[Collected data]
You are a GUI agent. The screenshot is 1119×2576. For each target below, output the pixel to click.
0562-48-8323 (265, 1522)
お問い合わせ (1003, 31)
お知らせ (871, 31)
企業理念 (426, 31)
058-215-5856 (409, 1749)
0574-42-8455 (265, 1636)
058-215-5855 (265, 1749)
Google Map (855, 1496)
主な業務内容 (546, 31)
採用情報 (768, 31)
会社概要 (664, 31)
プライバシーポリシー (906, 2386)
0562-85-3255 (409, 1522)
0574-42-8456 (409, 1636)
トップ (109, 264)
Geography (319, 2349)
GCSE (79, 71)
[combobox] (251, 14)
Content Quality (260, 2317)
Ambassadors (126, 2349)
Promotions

## Task directions:
Your task is to output all of the data above word for word.

## Your solution:
You are a GUI agent. The screenshot is 1119×2576. For each target below, output the pixel to click.
0562-48-8323 (265, 1522)
お問い合わせ (1003, 31)
お知らせ (871, 31)
企業理念 (426, 31)
058-215-5856 (409, 1749)
0574-42-8455 (265, 1636)
058-215-5855 (265, 1749)
Google Map (855, 1496)
主な業務内容 (546, 31)
採用情報 (768, 31)
会社概要 (664, 31)
プライバシーポリシー (906, 2386)
0562-85-3255 (409, 1522)
0574-42-8456 (409, 1636)
トップ (109, 264)
Geography (319, 2349)
GCSE (79, 71)
[combobox] (251, 14)
Content Quality (260, 2317)
Ambassadors (126, 2349)
Promotions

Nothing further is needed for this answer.